Monday, 16 September 2019

Environment Monday - The solutions are there, why don't we use them

If you've read our environment Monday column before, you can skip this paragraph. It just explains what it is all about. So you want to save the planet, combat climate change, leave a legacy for your children that you can be proud of but you just don't know where to start? I started the Environment Monday series of blogs to try and spread a few practical ideas, things that are practical and work. I'd love your ideas, guest blogs and help. The old adage of think global, act local has been my mantra for decades. If we all start with ourselves, look at our lifestyles, look at the small changes we can make in our carbon footprint, on our own we will make a miniscule difference, but if we do it and it works, maybe our friends will sit up take, notice and over time (which is precious), together we can start to make a big difference. Each week, we will explore a different theme, a different way that we can all make a difference.

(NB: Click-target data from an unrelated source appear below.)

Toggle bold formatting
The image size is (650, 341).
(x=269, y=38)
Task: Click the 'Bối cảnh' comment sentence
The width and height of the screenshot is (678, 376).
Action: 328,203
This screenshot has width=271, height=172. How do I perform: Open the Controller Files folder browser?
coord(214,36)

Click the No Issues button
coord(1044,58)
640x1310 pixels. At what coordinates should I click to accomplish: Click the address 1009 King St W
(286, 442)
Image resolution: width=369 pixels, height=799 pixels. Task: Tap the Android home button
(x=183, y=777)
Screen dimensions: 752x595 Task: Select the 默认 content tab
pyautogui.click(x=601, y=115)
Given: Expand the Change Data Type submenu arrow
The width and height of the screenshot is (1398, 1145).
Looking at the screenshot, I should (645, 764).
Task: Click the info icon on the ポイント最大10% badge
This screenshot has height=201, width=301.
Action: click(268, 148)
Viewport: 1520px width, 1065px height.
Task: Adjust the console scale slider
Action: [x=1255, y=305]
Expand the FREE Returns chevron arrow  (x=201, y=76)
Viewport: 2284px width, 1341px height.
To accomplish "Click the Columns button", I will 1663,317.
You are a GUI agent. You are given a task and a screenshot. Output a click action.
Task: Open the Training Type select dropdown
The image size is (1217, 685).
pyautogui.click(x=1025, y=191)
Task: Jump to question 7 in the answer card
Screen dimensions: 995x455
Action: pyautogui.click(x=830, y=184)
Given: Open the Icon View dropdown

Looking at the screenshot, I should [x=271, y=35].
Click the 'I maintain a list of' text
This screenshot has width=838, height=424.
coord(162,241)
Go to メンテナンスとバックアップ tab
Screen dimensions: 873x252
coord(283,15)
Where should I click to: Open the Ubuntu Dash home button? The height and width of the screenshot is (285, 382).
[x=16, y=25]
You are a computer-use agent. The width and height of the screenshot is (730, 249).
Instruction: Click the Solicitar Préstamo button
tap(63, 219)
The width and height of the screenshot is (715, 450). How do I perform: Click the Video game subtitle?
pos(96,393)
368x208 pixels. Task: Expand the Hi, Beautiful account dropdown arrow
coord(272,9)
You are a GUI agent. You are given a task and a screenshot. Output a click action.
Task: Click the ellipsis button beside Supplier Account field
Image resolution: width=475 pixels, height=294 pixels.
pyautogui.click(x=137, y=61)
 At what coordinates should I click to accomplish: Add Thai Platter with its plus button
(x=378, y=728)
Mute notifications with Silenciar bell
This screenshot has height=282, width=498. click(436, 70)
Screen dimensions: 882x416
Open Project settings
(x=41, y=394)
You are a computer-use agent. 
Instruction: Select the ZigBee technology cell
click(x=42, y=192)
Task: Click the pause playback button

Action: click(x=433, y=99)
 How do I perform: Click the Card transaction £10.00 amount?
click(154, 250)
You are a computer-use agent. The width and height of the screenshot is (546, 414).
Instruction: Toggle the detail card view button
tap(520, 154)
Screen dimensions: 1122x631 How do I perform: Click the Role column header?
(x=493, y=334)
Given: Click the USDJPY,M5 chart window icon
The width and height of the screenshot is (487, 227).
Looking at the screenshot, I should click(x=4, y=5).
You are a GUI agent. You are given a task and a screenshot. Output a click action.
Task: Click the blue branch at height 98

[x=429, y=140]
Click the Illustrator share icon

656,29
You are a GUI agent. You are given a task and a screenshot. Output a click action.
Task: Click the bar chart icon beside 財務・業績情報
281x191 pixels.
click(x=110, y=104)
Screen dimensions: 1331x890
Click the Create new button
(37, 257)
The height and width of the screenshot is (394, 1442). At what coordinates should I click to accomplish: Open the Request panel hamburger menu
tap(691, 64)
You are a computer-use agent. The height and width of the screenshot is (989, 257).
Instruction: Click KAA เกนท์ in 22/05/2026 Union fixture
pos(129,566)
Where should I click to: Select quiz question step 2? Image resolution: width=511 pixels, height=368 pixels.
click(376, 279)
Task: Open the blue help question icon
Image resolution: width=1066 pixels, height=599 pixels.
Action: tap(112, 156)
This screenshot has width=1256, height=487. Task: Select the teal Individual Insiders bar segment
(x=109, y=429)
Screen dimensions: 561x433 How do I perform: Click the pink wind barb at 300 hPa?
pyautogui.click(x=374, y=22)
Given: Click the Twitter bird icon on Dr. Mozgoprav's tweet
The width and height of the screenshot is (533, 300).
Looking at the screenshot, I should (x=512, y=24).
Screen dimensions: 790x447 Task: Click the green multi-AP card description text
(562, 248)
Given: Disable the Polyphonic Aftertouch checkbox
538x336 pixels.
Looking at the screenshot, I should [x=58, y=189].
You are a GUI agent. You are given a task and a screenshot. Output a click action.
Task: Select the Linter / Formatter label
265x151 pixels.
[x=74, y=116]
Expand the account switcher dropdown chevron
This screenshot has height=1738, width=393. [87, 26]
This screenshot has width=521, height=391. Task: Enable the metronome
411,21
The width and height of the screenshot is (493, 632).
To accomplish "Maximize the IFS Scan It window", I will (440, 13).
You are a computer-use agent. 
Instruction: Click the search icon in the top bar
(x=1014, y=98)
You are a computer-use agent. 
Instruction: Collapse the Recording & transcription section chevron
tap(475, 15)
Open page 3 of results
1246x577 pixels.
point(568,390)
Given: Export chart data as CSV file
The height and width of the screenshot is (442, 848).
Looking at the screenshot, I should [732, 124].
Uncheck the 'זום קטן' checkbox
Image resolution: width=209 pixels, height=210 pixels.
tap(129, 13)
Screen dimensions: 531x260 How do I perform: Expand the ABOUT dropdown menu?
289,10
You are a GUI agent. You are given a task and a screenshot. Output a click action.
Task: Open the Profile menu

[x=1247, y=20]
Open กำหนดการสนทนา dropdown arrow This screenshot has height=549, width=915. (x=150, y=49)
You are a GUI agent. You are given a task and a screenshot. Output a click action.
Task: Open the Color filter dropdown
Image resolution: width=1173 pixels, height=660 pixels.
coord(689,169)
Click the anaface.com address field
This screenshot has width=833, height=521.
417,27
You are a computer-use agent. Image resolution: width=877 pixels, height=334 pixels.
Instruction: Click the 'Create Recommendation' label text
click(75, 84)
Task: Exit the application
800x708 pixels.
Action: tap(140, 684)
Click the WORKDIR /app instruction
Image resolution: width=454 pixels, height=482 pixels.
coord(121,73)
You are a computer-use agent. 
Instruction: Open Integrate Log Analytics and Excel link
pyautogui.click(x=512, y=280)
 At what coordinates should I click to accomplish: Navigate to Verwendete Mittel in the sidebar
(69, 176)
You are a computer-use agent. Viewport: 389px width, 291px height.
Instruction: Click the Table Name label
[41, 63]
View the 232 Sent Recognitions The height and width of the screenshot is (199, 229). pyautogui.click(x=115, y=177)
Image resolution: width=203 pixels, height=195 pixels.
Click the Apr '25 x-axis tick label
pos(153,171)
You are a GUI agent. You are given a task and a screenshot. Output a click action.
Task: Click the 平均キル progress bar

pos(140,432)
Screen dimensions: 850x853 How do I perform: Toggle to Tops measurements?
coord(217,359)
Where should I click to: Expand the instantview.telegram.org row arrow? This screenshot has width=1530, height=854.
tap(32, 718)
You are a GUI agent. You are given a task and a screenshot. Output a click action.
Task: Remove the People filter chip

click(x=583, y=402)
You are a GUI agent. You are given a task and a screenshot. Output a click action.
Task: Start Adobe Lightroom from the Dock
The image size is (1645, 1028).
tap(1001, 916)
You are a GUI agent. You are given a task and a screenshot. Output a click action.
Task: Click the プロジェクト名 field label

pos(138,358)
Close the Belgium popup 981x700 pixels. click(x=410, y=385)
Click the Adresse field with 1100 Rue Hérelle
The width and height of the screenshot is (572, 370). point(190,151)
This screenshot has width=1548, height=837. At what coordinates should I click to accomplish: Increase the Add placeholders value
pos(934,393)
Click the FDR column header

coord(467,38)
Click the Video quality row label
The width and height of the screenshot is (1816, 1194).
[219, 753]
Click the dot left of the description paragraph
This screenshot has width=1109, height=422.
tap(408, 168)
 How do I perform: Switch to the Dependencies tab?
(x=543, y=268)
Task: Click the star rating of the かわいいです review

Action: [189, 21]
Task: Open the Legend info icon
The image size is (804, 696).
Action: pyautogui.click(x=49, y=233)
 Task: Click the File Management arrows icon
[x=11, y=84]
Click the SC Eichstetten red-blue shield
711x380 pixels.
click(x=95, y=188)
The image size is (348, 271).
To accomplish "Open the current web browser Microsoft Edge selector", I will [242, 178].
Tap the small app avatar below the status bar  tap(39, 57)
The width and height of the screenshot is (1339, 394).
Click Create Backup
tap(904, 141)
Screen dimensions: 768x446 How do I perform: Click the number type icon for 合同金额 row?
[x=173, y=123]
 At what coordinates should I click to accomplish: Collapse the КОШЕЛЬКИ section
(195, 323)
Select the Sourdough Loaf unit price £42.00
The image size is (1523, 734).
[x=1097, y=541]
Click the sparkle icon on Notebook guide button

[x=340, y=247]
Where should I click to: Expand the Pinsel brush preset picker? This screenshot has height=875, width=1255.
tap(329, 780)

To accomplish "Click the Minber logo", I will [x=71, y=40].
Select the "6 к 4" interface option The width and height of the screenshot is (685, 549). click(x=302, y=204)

Did you see this tweet at the weekend?

This got me thinking. The Post Office sorting office in Mill Hill has been there for decades. Most Mill Hillians will at some point have made the journey to collect a parcel or registered letter. We see the posties making their way around Mill Hill, delivering our letters. I know most of them, some I went to school with, others I have had a pint with, some I just know from the friendly morning greetings as letters are delivered. I am a big fan of the Post Office. When I used to work as an IT consultant, I worked on the Post Office Cardholder Account project. This system enables people on benefits  to be paid cash at Post Offices. This system has provided the financial support to keep many small post offices open. It is safe to say that I am a fan of the Post Office.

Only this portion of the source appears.